- [QUOTED PASSAGE]
==================================================
Editor’s note: It’s the fifth day of the new year and every time you open your frig, those trays of glutinous white rice cakes — mochi — are staring you in the eye. “Ahhhhh, I ordered too much,” you say to yourself. “What am I going to do with all this mochi? I’m going to be bachi’d if I toss it out.”
Toss it out?! Don’t even think of doing that . . . because there is a second, even more exciting, life for all of that leftover mochi, as I learned by asking a few friends.
Joanne Ninomiya, founder and former owner of the translation and video production company JN Productions, Inc., came back with some great ideas that gave those plain white rice cakes a total makeover. Here are Joanne’s contributions.
Ideas for Mochi Toppings
Most local families fry their leftover mochi in butter, or they boil it or bake it in a toaster oven sprinkled with combinations of kinako (ground soybean flour) and sugar, or shoyu and sugar or azuki beans.
But how about being creative and giving your mochi a different taste and look?
==================================================
- [DATASET ROWS]
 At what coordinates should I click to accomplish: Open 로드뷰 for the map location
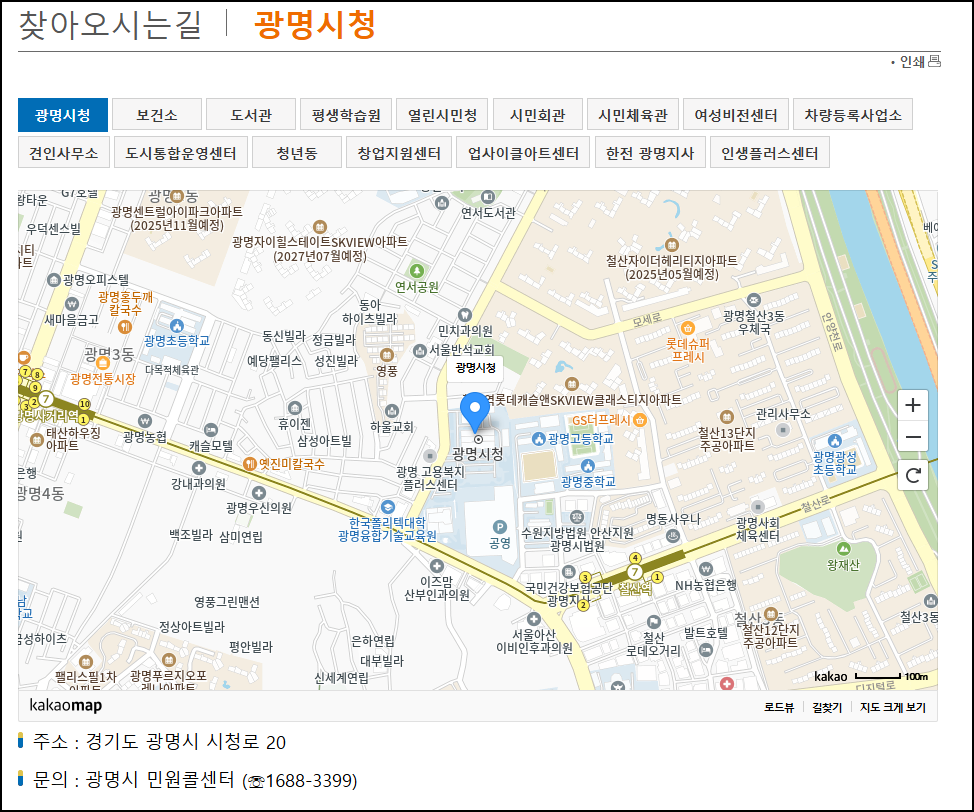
==================================================
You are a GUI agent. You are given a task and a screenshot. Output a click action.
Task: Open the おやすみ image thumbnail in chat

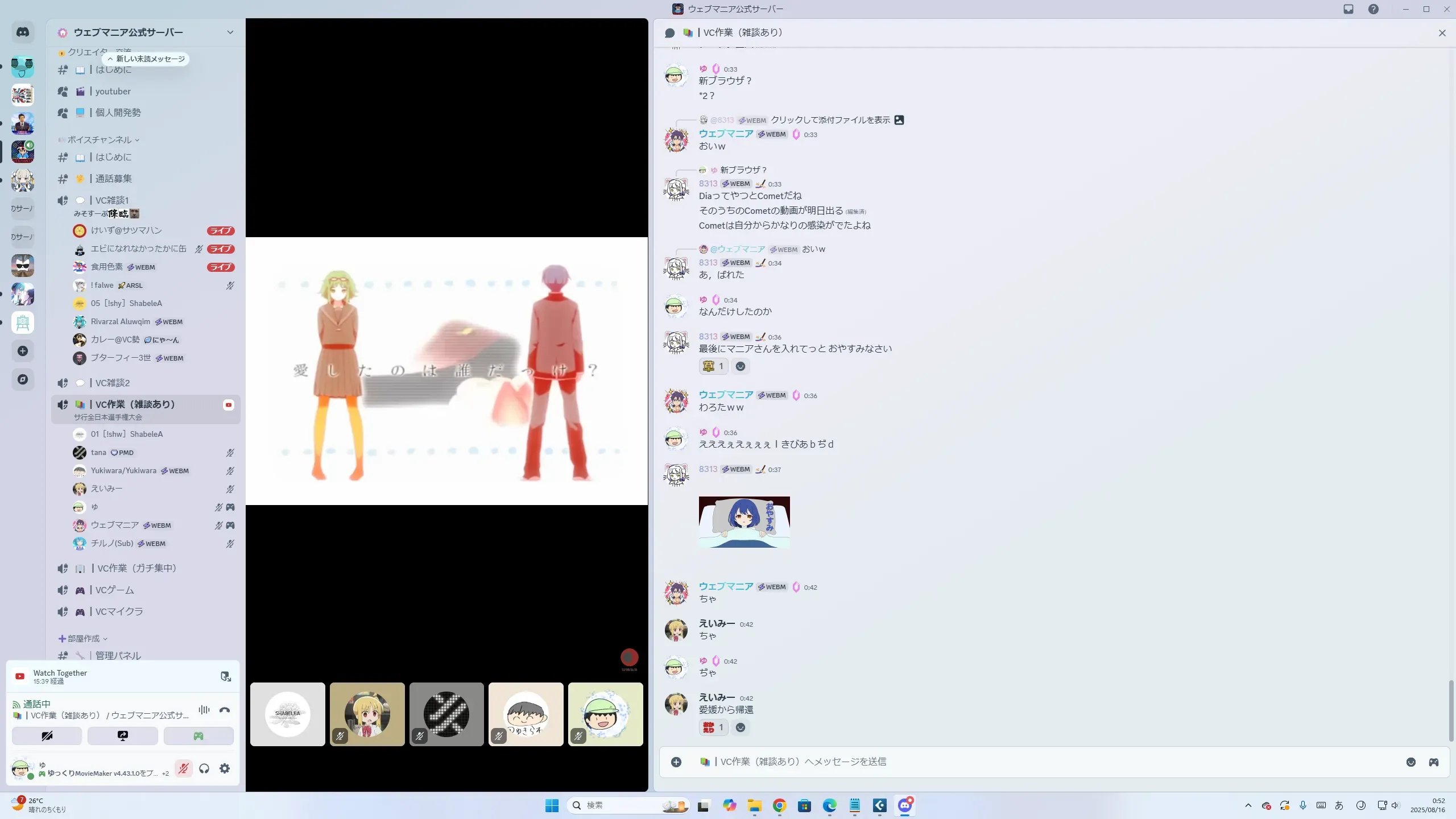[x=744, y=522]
==================================================
- [TO-DO LIST]
**a.** From the mochi article, return the passage starting with "Editor’s note: It’s" and going on through "a few friends.".
**b.** Resume the mochi article after its last sentence.
The records were taken from a separate source.

- [RESULTS OF THE EXERCISE]
**a.**
Editor’s note: It’s the fifth day of the new year and every time you open your frig, those trays of glutinous white rice cakes — mochi — are staring you in the eye. “Ahhhhh, I ordered too much,” you say to yourself. “What am I going to do with all this mochi? I’m going to be bachi’d if I toss it out.”
Toss it out?! Don’t even think of doing that . . . because there is a second, even more exciting, life for all of that leftover mochi, as I learned by asking a few friends.

**b.**
Use Kiri Mochi (square-cut mochi) or the round ones and cut them into thirds or fourths before cooking. Keep in mind that mochi packs a lot of calories and carbs, so by cutting them smaller, you can get more bites with toppings. I cut my Kiri Mochi into three pieces and then cut those three pieces in half again for a total of six pieces. You can either bake the mochi pieces in a toaster oven or fry them in a skillet. If you use a toaster oven, place your mochi on a piece of foil lightly coated with Pam, butter or oil and set it at 375 to 400 degrees for about eight to 10 minutes or until the top of the mochi gets puffy. Remove the mochi from the oven or pan and place the pieces on a large plate.
And now for my toppings.
Natto (fermented soybeans)
Option 1: Spread natto seasoned with the sauce that comes with the container, or plain shoyu. Top with chopped green onions.
Option 2: Natto topped with daikon oroshi (grated radish) and green onions. A mild shoyu-based sauce such as Ohana Shoyu, which is a slightly sweetened umami sauce sold by Aloha Tofu, is good over the daikon. Bonus tip: Ohana Shoyu is good alternative to plain shoyu if you are eating your mochi just fried.
Option 3: Natto and cheese. Use a soft, melty cheese such as Gruyere, Brie, cheddar or Gouda if you want to go highbrow, although Kraft Velveeta works just as well. It may sound strange, but natto goes very well with cheese.
Mochi topped with cheese and sprinkled with furikake (nori flakes).
Mochi topped with cheese and bacon.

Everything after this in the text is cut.